Whipped Cinnamon Buttercream Frosting is super light & fluffy buttercream frosting. Perfect for pairing with apple, pumpkin, white, or chocolate cake!Growing up, I was the kid who scraped all of the frosting off of my cake before I ate it. I love cake, but frosting, not so much. I have trouble with foods that are too sweet, and so many frostings are just sweet and heavy. Or, even worse, sweet, heavy, and greasy. Yuck!This Whipped Cinnamon Buttercream Frosting is sweet, but it’s a more balanced sweet. The kind that makes you want to take another bite, not the kind that makes your teeth hurt. It’s also incredibly light and airy – like buttercream meets whipped cream.This frosting pairs really well with fall flavors like apple and pumpkin, but it’s also good with basic cake flavors like chocolate and white cake.

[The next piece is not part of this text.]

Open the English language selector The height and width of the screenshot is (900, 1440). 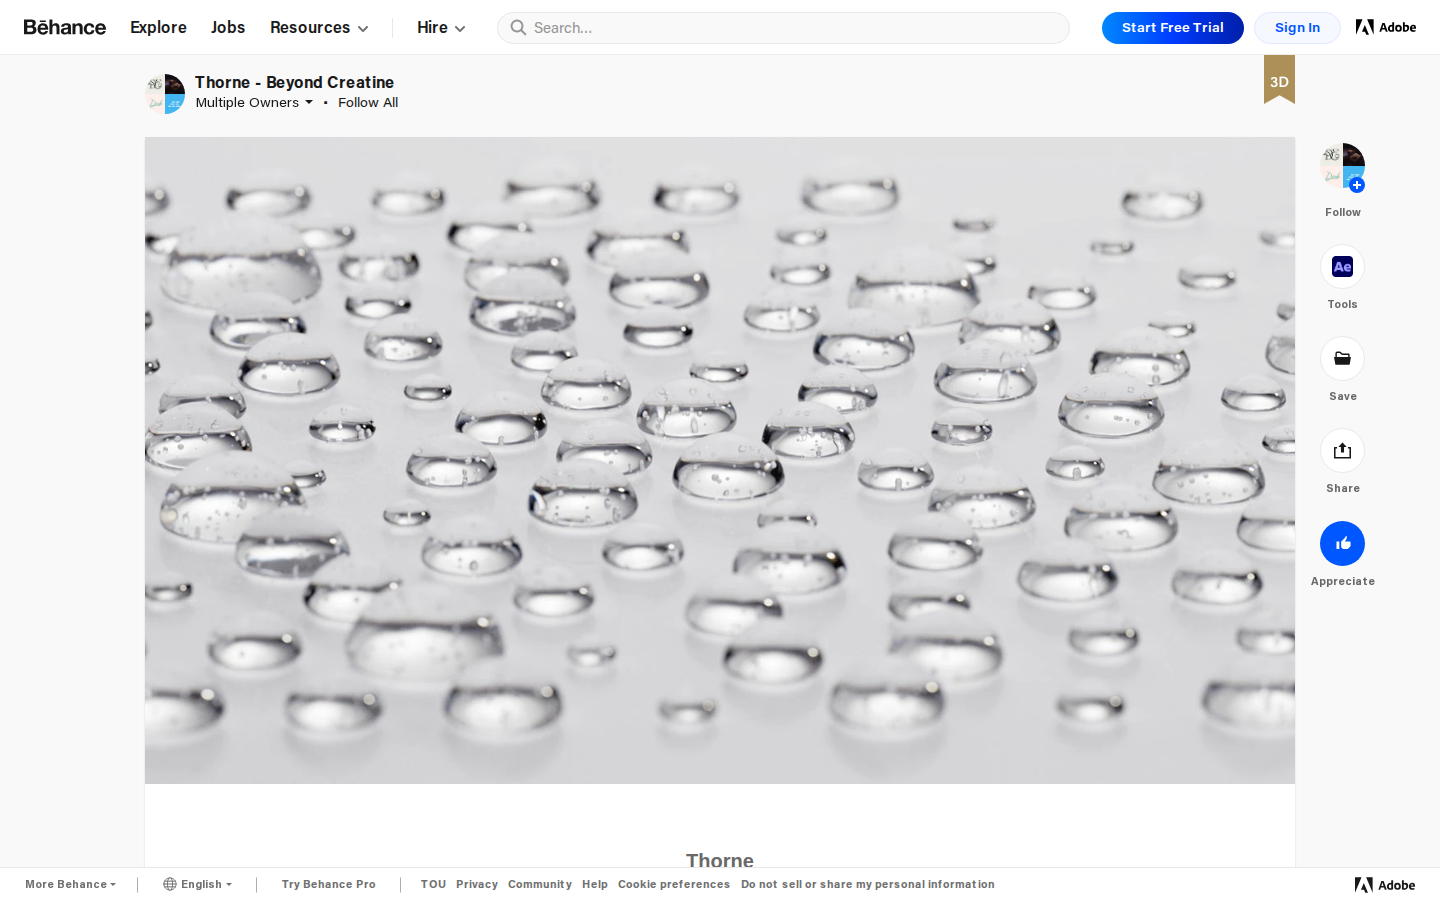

Whipped Cinnamon Buttercream Frosting
Ingredients
- 7 tablespoons all-purpose flour
- 1 1/2 cups . milk
- 1 1/2 tablespoons pure vanilla extract
- 1 1/2 cups . salted butter at cool room temperature
- 1 1/2 cups . granulated sugar
- Pinch of salt
- 2 teaspoons ground cinnamon
Instructions
- In a small saucepan, whisk flour into milk and heat, stirring constantly, until it thickens. It will be the consistency of a thick pancake batter. It should not look wet at this point.
- Remove from heat and let it cool to room temperature.
- Stir in vanilla.
- While the mixture is cooling, cream the butter, sugar, and salt together until light and fluffy on medium high, about 5 minutes.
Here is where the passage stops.